Cargotec strengthened its services operations during the reporting period by a new Cargotec Services operating model. The aim is to speed up services growth by better focusing resources and service knowhow between Cargotec's business areas. The majority of the services business within Hiab, Kalmar and MacGREGOR will organizationally continue as earlier. Cooperation in service concept development, spare parts sales and training of service people will be strengthened by a matrix organization, where Cargotec Services acts as an internal centre of expertise. Special focus in the operating model will be put on total maintenance of container and bulk terminals as well as significant refurbishment and conversion projects. Harald de Graaf, member of Cargotec's Executive Board, is President of the Cargotec Services.
 
In September, the Norwegian company Fred Olsen Marine Services contracted MacGREGOR to modernise the valve system of the world's largest tanker. MacGREGOR's Service division will upgrade the remote controlled valve system and provide crew training in its operation.
 
In the second quarter, MacGREGOR signed a three-year maintenance agreement with the Italian company, Grimaldi Group. The agreement covers the maintenance of MacGREGOR RoRo equipment on board 26 of Grimaldi's RoRo vessels.
 
During the first quarter of 2007, Kalmar signed long-term agreements covering the rental, servicing and customer financing of its equipment in Sweden with Setra Group and Wallhamn AB, Sweden's largest private port. Kalmar will rent, maintain and finance 31 forklift trucks that will be delivered to 12 of Setra's sawmills in the spring of 2007. The agreement with Wallhamn AB consists of the lease of several units of Kalmar container handling equipment. In the same connection, the parties agreed on the maintenance of Kalmar and other suppliers' equipment.
 
Order Book
 
Cargotec's order book totalled EUR 2,552 (December 31, 2006: 1,621) million on September 30, 2007. Of the order book, Hiab accounted for EUR 255 (215) million, Kalmar EUR 684 (593) million, and MacGREGOR EUR 1,614 (813) million. A considerable part of MacGREGOR's order book is for delivery in 2008-2012.
 

 
Sales
 
Cargotec's sales grew in January-September by 13 percent and totalled EUR 2,151
(1-9/2006: 1,900) million. Half of the growth was organic. The sales impact of acquisitions completed in the past 12 months was approximately EUR 130 million in January-September 2007.
 
Despite the continued tight component situation, Cargotec's business areas have succeeded in achieving the targeted growth in assembly capacity. However, the strong demand for trucks in Europe has resulted in delivery times for trucks lengthening considerably, which in turn delays installation schedules. This has an adverse effect on the delivery time of Hiab's products to end customers and limits Hiab's sales growth.
 
Cargotec's sales for July-September 2007 amounted to EUR 713 (7-9/2006: 625) million.
Hiab's sales in the third quarter amounted to EUR 202 (7-9/2006: 208) million, Kalmar's sales were EUR 326 (290) million and MacGREGOR's sales EUR 187 (127) million.
 

 
 
Sales for services increased by 28 percent on the corresponding period in 2006 and amounted to EUR 537 (1-9/2006: 418) million, which is 25 (22) percent of total sales. Services accounted for 16 (1-9/2006: 15) percent of sales at Hiab, 30 (26) percent at Kalmar, and 27 (27) percent at MacGREGOR in January-September 2007.
------
▶ EXERCISE TASK A: Please quote the Cargotec report word for word, starting at "Cargotec's sales grew" and ending at "million in January-September 2007.".

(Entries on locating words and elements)
------
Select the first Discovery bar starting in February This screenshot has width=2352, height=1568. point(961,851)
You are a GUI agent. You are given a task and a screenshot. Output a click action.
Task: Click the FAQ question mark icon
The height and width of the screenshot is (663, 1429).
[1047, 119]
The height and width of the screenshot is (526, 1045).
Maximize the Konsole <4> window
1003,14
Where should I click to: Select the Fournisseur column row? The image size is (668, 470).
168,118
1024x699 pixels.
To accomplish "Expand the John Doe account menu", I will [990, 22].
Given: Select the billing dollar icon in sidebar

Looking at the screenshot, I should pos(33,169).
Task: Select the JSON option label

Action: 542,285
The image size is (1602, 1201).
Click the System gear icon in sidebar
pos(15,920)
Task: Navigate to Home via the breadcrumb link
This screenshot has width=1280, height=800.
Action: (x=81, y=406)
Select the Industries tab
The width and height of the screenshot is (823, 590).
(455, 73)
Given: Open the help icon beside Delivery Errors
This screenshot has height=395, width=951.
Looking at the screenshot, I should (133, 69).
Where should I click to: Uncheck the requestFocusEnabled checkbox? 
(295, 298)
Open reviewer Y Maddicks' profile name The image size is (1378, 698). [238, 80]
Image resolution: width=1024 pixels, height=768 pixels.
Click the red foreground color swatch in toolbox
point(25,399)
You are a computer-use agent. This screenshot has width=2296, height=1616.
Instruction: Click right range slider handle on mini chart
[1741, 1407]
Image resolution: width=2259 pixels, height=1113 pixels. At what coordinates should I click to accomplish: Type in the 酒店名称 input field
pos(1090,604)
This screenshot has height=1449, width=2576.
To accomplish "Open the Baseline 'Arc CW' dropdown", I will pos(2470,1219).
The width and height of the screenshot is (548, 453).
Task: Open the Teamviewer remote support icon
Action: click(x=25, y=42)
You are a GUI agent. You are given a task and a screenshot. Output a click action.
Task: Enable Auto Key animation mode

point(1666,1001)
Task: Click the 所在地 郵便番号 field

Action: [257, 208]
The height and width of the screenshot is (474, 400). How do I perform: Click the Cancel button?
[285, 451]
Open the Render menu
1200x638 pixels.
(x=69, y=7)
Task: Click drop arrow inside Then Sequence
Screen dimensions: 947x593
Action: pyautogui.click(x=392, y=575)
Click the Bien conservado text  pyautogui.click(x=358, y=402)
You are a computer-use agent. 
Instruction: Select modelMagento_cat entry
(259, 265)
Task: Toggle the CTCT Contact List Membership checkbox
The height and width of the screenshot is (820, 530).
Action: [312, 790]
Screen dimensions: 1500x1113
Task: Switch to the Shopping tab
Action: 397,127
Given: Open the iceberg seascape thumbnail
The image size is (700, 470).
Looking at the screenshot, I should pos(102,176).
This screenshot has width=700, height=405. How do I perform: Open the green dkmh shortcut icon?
------
▶ EXERCISE TASK B: Print the entries exactly, starting at the line that contains "Task: Navigate to" and ending at the line that contains "pos(1090,604)".

▶ TASK ANSWER A:
Cargotec's sales grew in January-September by 13 percent and totalled EUR 2,151
(1-9/2006: 1,900) million. Half of the growth was organic. The sales impact of acquisitions completed in the past 12 months was approximately EUR 130 million in January-September 2007.

▶ TASK ANSWER B:
Task: Navigate to Home via the breadcrumb link
This screenshot has width=1280, height=800.
Action: (x=81, y=406)
Select the Industries tab
The width and height of the screenshot is (823, 590).
(455, 73)
Given: Open the help icon beside Delivery Errors
This screenshot has height=395, width=951.
Looking at the screenshot, I should (133, 69).
Where should I click to: Uncheck the requestFocusEnabled checkbox? 
(295, 298)
Open reviewer Y Maddicks' profile name The image size is (1378, 698). [238, 80]
Image resolution: width=1024 pixels, height=768 pixels.
Click the red foreground color swatch in toolbox
point(25,399)
You are a computer-use agent. This screenshot has width=2296, height=1616.
Instruction: Click right range slider handle on mini chart
[1741, 1407]
Image resolution: width=2259 pixels, height=1113 pixels. At what coordinates should I click to accomplish: Type in the 酒店名称 input field
pos(1090,604)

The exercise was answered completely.